PRESTIGE, performance, desirability and exclusivity have long been the hallmarks of cars bearing the three-pointed star but, starting on Friday, you can scratch one of those from the list.

PRESTIGE, performance, desirability and exclusivity have long been the hallmarks of cars bearing the three-pointed star but, starting on Friday, you can scratch one of those from the list.

The arrival in Australia of Mercedes-Benz's A-Class range means the German manufacturer is no longer priced out of reach of the ordinary buyer, with a range kicking off for less than $36,000 and a lightweight hot hatch from less than $50,000.

The latter, the A250 Sport, tops the A-Class range until the arrival in September of the A45, which will be the first four-cylinder production model ever to wear the company's performance-focused AMG badge.

Until that time, the A250 Sport will soak up some of the pent-up demand among the marque's wide fan base for a small hatch that's big on chutzpah and fun factor.

Mercedes says it is holding "hundreds" of orders for the A-Class, with about half of the orders for the A250 model.

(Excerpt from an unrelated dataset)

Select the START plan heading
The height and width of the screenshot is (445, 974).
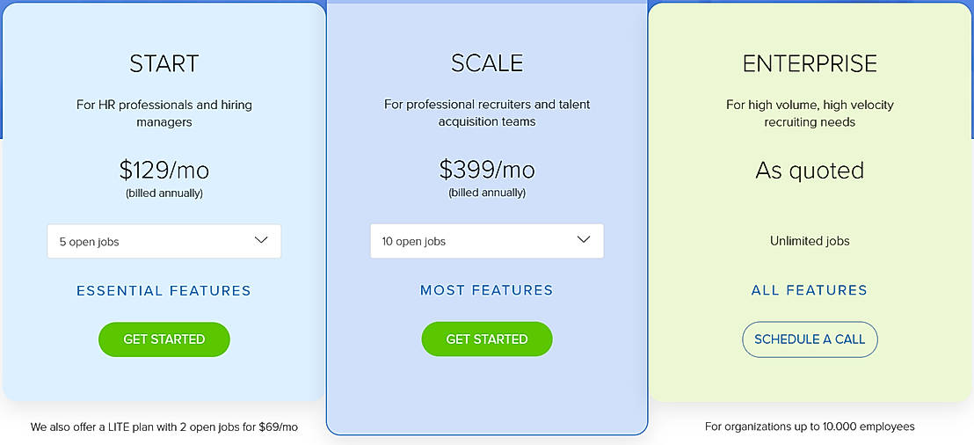[164, 63]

The company will clearly aim to steal customers of arch-rival BMW's 1-Series and Audi's A1 but it may be Volkswagen feeling the pinch most, with the A250 playing in the same sandpit as the revered Golf GTI.

While not going toe to toe with the best hot hatches currently on offer here - that will be the A45 AMG's job - the A250 offers decent bang for $49,900, with 155kW of power and 350Nm of torque from its turbo-charged four matched to a seven-speed dual-clutch auto. That's good enough for an official dash to

100km/h of 6.6 seconds, while using an average of 6.6 litres/100 kilometres of 95 RON premium unleaded. Initial response can be a little doughy at lower speeds, especially in fun-killing "economy" mode, but once rolling the A250 ducks deftly into corners with a fun little engine blip and then surges out sweetly. Engaging sport mode triggers a more aggressive throttle response and gearshift pattern that amps up the fun factor.

A nice spread of torque means the gearbox isn't overworked and while the engine isn't as aurally dramatic as a Golf GTI, it makes the right sort of noises under provocation.

The steering on the sinuous roads in the ranges to the north of Melbourne is direct and progressive, although lacking enough weight to give meaningful feedback. The ride is firm enough to feel what's going on but the 18-inch low-profile tyres rarely crash or thud. Inside, the A250 Sport feels properly luxurious but part of that is down to the $2490 "exclusive package" fitted to our car, which includes real leather upholstery with contrasting red stitching, an artico (fake leather) upper dashboard, powered and heated front seats with memory function and dual-zone climate control.

Our car also has the $2990 "command" package, including a Harman Kardon 12-speaker audio system and an 18-centimetre sat-nav screen that is neat and colourful but looks a lot like an after-market unit at first glance.

Standard safety is as impressive as you would expect from a Mercedes, with nine airbags, a forward collision warning system, a drowsiness alert, a bonnet that pops up to minimise pedestrian impact, a reversing camera and automated reverse parallel parking.

While the A-Class range - which kicks off at an eye-opening $35,600 for the A180 model - will certainly open the door to a wider scope of buyers than ever before, the A250 Sport also widens the choice for well-to-do families seeking a cheeky and fun second car to park alongside the E-Class or S-Class.

Or you can always wait for the A45 AMG, which will punch out a mighty 265kW and 450Nm when it arrives in September in return for about $60,000.